* Start Records for the exercise *

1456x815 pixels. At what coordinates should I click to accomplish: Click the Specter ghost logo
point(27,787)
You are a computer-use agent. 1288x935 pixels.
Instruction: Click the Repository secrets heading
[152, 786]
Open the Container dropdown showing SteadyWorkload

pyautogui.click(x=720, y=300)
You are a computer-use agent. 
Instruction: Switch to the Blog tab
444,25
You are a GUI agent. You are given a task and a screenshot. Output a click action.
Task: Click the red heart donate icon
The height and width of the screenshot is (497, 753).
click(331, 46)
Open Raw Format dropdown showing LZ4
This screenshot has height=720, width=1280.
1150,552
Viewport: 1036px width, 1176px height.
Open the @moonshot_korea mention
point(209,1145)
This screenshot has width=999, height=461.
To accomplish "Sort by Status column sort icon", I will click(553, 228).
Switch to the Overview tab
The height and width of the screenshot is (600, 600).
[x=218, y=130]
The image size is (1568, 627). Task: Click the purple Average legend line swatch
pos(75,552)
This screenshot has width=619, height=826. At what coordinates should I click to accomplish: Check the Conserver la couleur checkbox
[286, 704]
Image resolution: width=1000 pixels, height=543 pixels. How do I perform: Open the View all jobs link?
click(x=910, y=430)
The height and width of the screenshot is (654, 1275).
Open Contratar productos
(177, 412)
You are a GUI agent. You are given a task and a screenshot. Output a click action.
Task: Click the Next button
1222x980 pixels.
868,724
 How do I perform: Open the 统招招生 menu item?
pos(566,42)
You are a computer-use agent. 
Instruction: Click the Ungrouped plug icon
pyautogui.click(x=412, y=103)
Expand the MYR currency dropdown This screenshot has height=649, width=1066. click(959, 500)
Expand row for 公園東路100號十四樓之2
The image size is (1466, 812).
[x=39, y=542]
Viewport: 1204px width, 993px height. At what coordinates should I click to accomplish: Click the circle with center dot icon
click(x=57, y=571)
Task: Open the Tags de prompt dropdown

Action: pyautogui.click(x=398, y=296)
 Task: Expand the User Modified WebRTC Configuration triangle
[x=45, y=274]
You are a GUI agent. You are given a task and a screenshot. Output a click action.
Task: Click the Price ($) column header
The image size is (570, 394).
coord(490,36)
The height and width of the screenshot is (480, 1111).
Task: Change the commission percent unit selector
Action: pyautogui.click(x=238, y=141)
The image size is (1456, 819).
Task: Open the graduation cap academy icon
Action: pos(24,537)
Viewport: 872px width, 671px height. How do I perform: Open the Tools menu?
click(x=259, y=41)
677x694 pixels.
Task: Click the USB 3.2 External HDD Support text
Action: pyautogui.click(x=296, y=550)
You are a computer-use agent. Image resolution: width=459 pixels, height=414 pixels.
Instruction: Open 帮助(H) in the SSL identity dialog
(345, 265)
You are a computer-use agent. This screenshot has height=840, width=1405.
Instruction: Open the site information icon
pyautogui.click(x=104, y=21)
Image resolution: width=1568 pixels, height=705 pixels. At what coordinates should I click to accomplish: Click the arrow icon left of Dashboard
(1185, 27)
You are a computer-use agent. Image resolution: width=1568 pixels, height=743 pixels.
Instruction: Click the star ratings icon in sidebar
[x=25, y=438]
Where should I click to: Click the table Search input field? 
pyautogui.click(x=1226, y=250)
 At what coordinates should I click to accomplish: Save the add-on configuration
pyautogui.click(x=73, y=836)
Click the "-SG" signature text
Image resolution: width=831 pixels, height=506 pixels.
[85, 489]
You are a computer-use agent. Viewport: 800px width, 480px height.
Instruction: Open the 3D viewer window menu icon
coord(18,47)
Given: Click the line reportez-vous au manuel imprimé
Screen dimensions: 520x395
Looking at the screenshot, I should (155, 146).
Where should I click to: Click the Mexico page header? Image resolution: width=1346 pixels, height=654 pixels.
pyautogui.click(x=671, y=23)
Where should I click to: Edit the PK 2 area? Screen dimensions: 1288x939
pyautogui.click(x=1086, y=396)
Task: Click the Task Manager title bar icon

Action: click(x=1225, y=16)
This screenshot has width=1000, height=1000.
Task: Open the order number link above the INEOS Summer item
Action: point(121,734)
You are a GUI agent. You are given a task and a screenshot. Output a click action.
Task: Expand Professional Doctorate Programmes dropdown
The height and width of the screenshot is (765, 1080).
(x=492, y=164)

* End Records for the exercise *

**Short exercise**
Copy out again everything above from the line containing "Image resolution: width=1568 pixels, height=705" down to the line containing "pyautogui.click(x=1226, y=250)", requests included, shifting each coordinate in the answers by -131.

**Solution**
Image resolution: width=1568 pixels, height=705 pixels. At what coordinates should I click to accomplish: Click the arrow icon left of Dashboard
(1054, -104)
You are a computer-use agent. Image resolution: width=1568 pixels, height=743 pixels.
Instruction: Click the star ratings icon in sidebar
[x=-106, y=307]
Where should I click to: Click the table Search input field? 
pyautogui.click(x=1095, y=119)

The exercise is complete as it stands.